(begin)

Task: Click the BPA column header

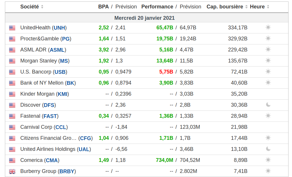Action: click(x=103, y=7)
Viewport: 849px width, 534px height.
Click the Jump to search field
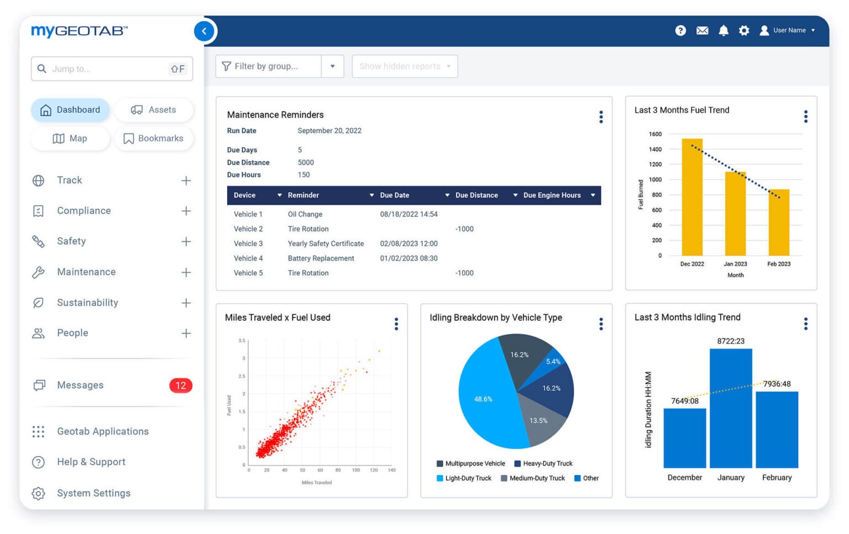point(105,68)
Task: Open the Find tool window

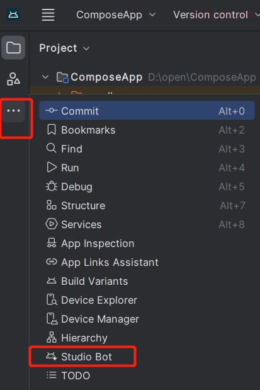Action: [x=147, y=149]
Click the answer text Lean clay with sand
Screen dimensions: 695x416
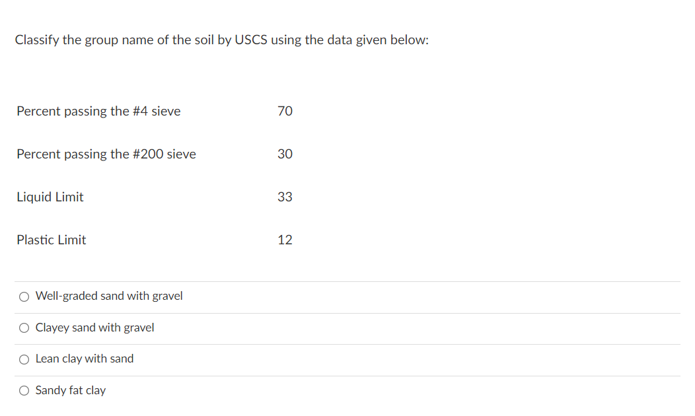click(x=85, y=359)
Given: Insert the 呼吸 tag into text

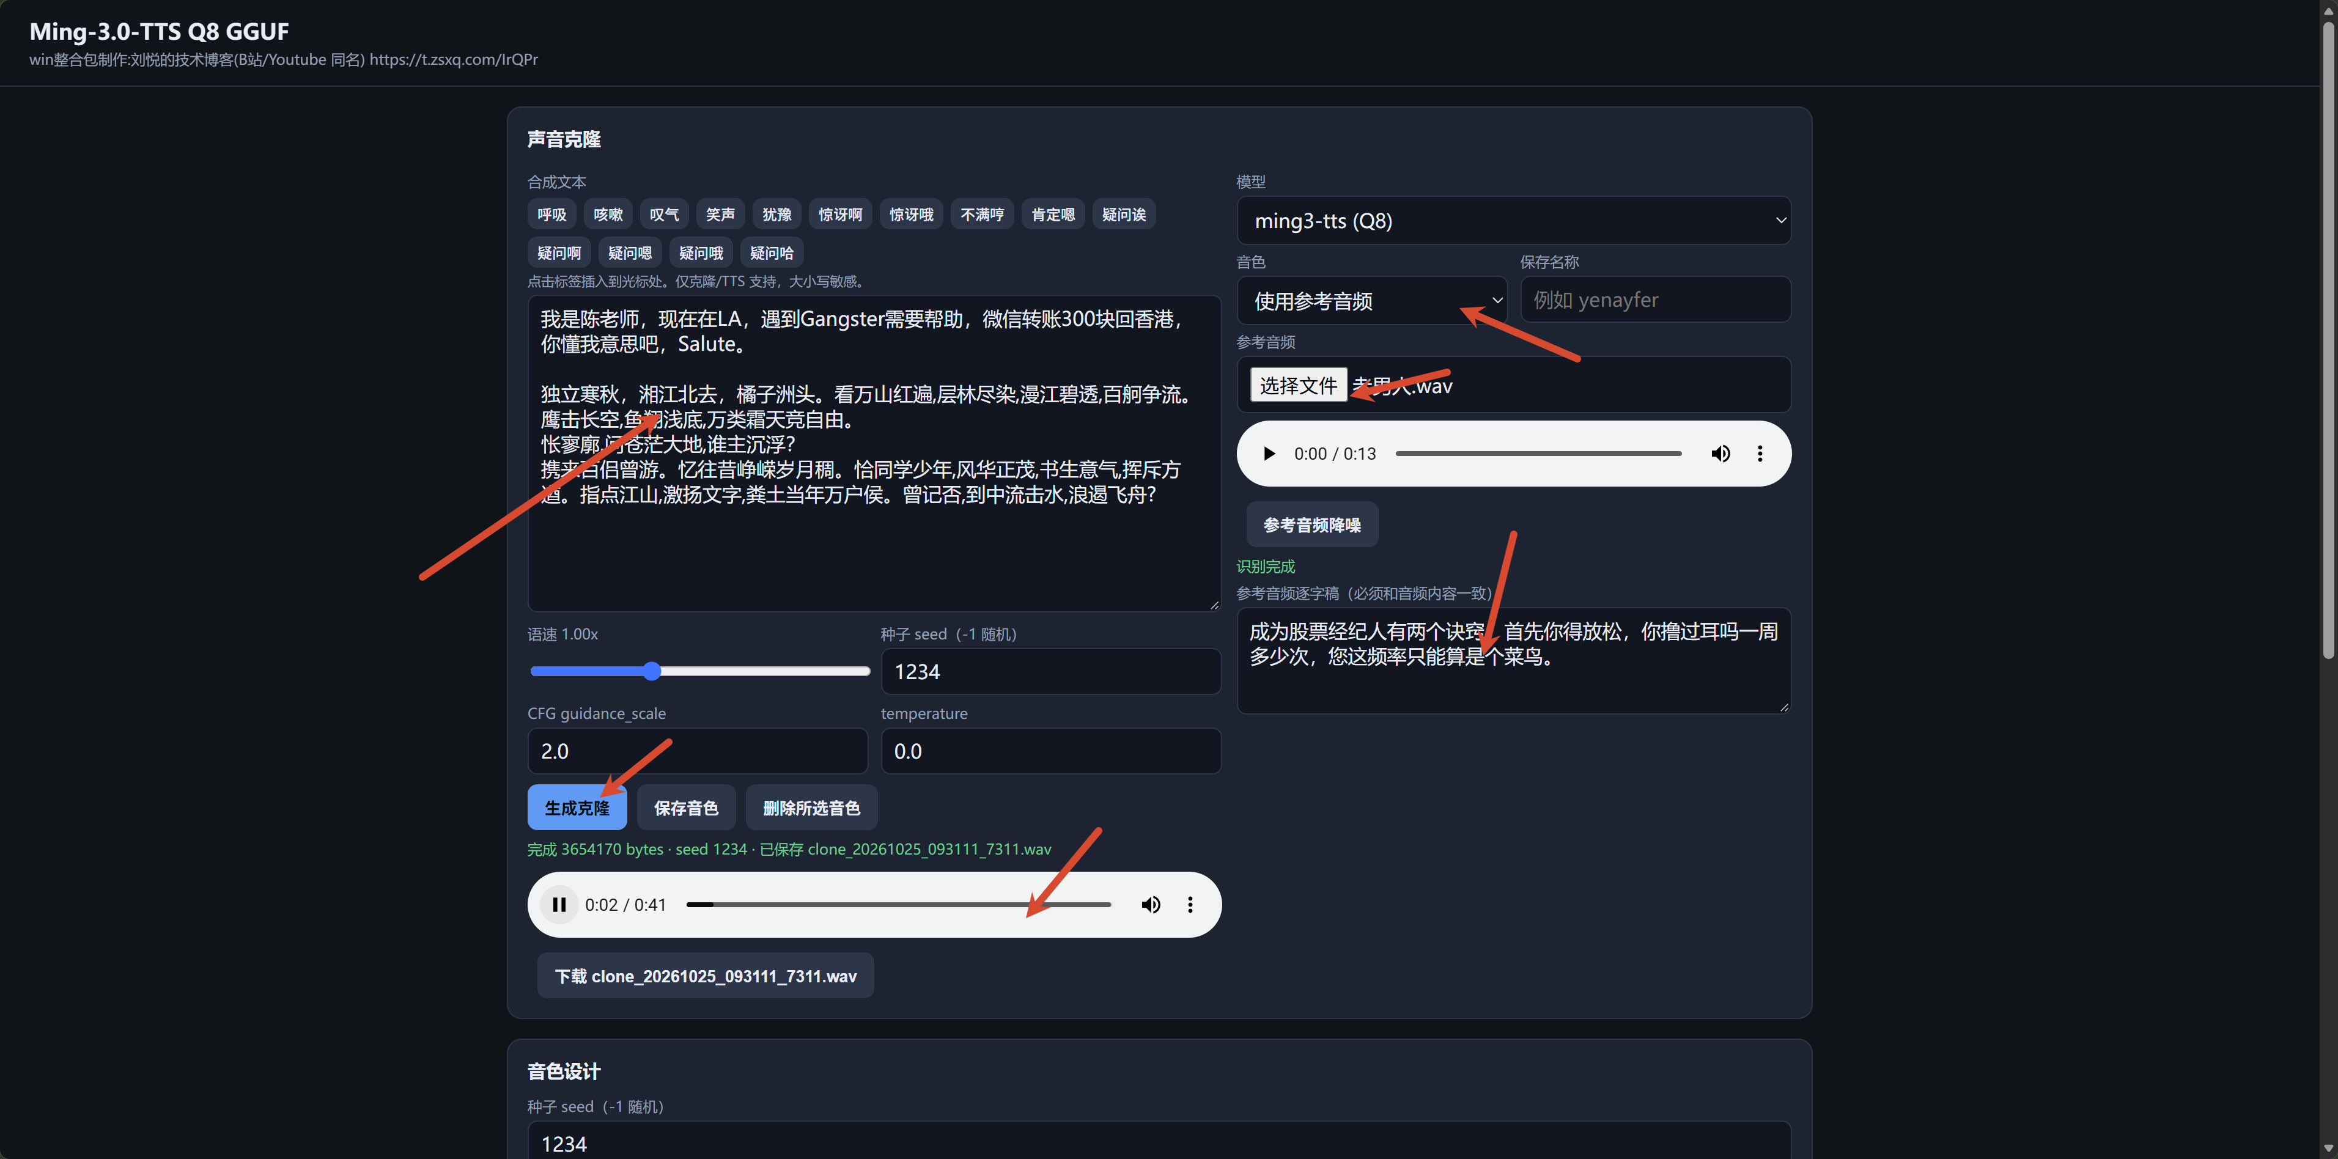Looking at the screenshot, I should click(552, 214).
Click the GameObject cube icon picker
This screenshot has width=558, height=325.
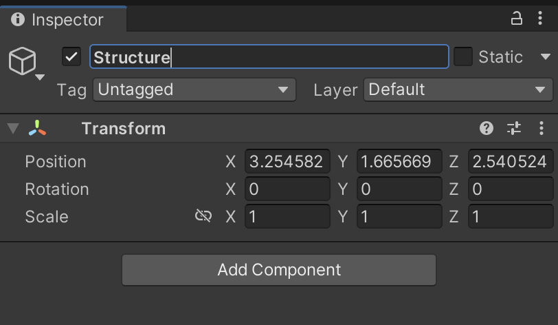[23, 62]
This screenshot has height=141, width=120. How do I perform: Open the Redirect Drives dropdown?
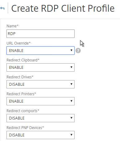tap(41, 84)
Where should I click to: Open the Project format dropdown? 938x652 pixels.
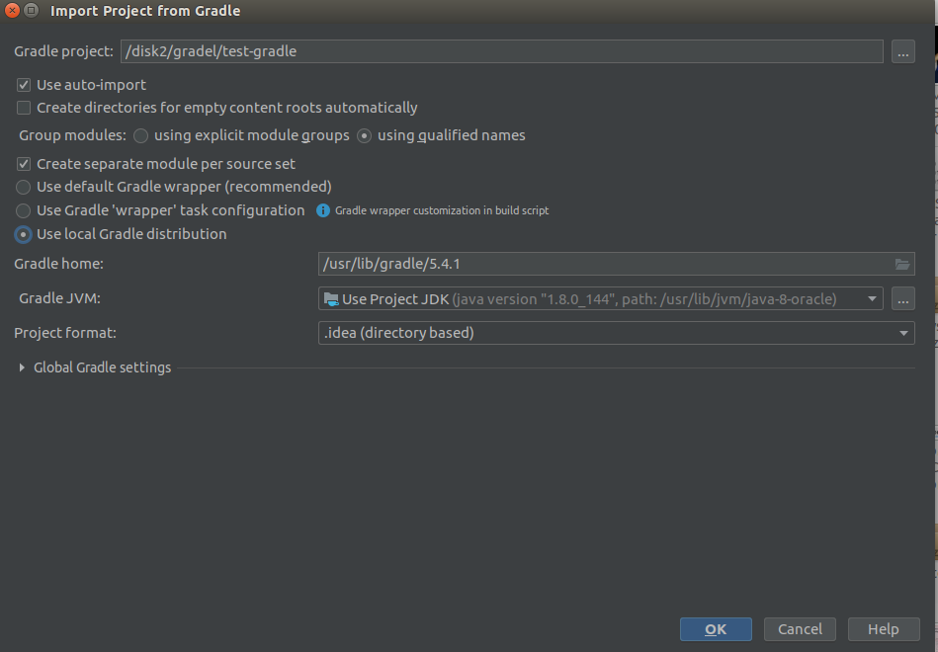(616, 333)
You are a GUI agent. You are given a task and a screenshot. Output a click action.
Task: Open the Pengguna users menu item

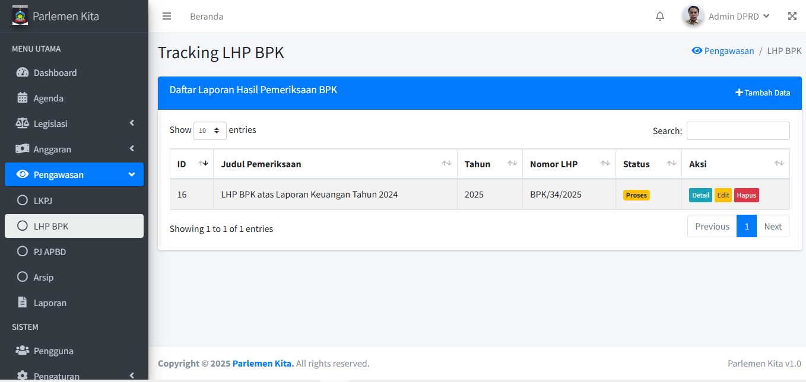pyautogui.click(x=53, y=351)
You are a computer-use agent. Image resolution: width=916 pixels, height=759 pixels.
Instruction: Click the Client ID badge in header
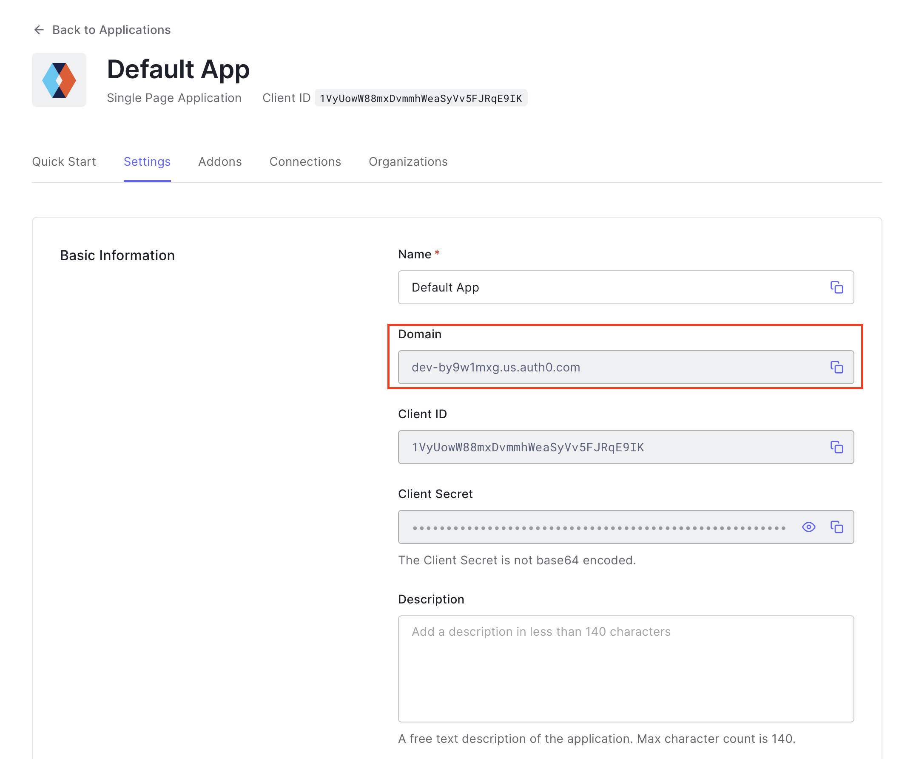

(end)

# Exercise instructions
Copy all of the records above word for word, leaving out the pictures.

# Result of this task
Task: Click the BPA column header

Action: click(x=103, y=7)
Viewport: 849px width, 534px height.
Click the Jump to search field
point(105,68)
Task: Open the Find tool window

Action: [x=147, y=149]
Click the answer text Lean clay with sand
Screen dimensions: 695x416
click(x=85, y=359)
Given: Insert the 呼吸 tag into text

Looking at the screenshot, I should click(552, 214).
Click the GameObject cube icon picker
This screenshot has width=558, height=325.
[23, 62]
This screenshot has height=141, width=120. How do I perform: Open the Redirect Drives dropdown?
tap(41, 84)
Where should I click to: Open the Project format dropdown? 938x652 pixels.
(616, 333)
You are a GUI agent. You are given a task and a screenshot. Output a click action.
Task: Open the Pengguna users menu item

pyautogui.click(x=53, y=351)
You are a computer-use agent. Image resolution: width=916 pixels, height=759 pixels.
Instruction: Click the Client ID badge in header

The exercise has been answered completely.